Reprojection means translating the coordinates and other georeferencing information accompanying the image from one coordinate reference system (a.k.a. spatial reference system) to another. Reprojection is necessary because the vectors are created in their local map projection, State Plane NAD 83 Texas North Feet, which won’t align with the WGS 84 coordinate system that nearly all of the aerial photography is delivered in.

Reprojecting the imagery ensures that the vectors and imagery overlay properly for accurate editing, according to De Leon, whose office spent weeks looking at the various solutions available for working with compressed imagery and only received positive feedback on LizardTech’s GeoExpress.

Benefits of the New Geospatial Technologies

"By reprojecting this imagery with GeoExpress, we've saved literally tens of thousands of dollars over what it would have cost to have each county separately reprojected by a contractor, says De Leon, adding that for cropping and color balancing, using the software also costs Enbridge a fraction of what it would cost to outsource those jobs.

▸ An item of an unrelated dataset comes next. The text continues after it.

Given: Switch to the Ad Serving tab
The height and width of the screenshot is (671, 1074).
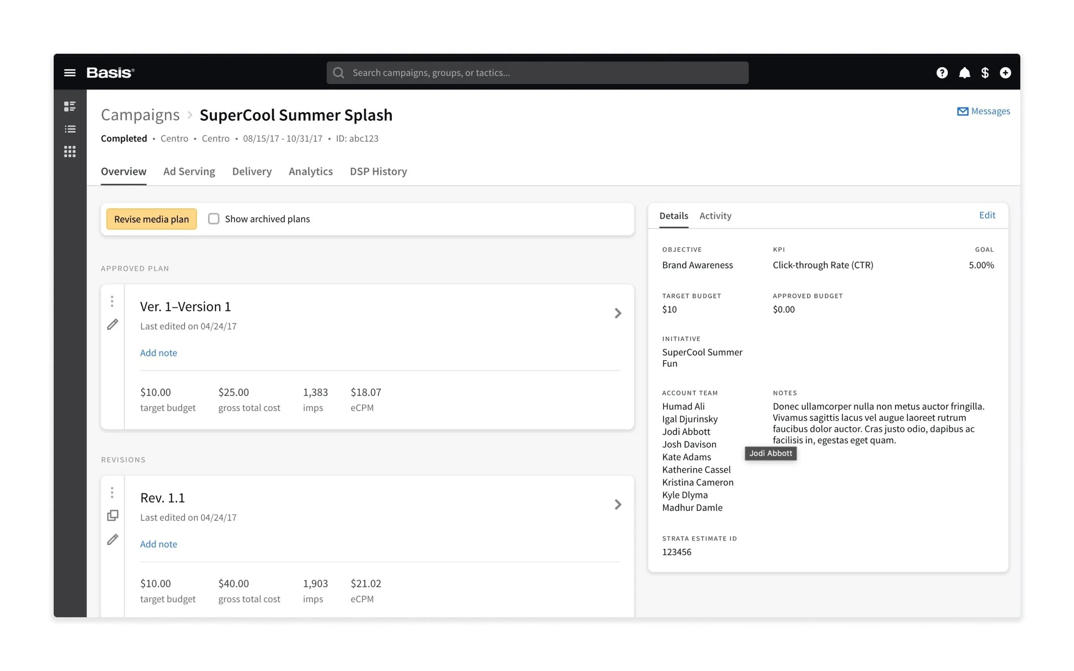Looking at the screenshot, I should 189,171.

But for both Enbridge and Chevron, the ultimate advantage of using these advanced geospatial technologies is the enhanced productivity of the field crews. They collect a greater volume of information faster than they previously could taking written notes and surveying transits. The end result is that field crews can build a highly accurate GIS for a project site practically from scratch – and sometimes in a matter of days – without leaving the field and maintenance and construction crews can navigate more efficiently. As De Leon says, “Having all the image and map data they need for a job in the palm of their hand saves field operators, measurement technicians, and engineers hours and hours on the road."

*The author wishes to thank Kevin Corbley of Corbley Communications for contributing to the content of this article.